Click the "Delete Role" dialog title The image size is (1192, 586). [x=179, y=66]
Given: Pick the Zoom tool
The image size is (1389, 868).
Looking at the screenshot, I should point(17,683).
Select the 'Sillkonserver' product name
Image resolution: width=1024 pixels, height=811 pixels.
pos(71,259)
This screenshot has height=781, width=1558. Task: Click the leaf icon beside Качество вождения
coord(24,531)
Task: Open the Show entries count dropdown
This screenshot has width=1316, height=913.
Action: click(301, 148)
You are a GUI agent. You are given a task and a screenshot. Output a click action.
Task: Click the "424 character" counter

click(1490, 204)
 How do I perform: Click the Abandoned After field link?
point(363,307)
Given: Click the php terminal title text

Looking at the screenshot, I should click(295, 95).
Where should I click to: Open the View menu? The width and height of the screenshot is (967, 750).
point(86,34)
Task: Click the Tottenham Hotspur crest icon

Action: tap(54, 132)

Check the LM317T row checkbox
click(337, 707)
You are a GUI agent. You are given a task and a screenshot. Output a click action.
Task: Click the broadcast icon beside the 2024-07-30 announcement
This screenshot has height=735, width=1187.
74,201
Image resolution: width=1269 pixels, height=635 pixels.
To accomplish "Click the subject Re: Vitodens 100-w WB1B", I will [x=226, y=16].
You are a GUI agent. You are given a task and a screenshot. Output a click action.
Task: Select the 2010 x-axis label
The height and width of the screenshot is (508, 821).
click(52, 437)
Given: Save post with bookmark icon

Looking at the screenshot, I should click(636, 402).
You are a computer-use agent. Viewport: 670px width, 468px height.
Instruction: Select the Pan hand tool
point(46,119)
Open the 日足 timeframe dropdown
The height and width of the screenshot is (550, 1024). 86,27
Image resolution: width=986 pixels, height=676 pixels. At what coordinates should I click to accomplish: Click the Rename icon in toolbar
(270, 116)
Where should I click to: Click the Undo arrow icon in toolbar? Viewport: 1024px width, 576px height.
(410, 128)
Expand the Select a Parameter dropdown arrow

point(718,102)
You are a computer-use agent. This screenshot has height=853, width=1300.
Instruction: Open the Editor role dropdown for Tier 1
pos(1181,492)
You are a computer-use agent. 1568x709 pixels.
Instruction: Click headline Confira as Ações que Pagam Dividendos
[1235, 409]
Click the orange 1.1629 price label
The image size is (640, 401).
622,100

________________

Show every line in the listing above that carries the word "label".

▸ ANSWER SPACE:
Task: Select the 2010 x-axis label
Click the orange 1.1629 price label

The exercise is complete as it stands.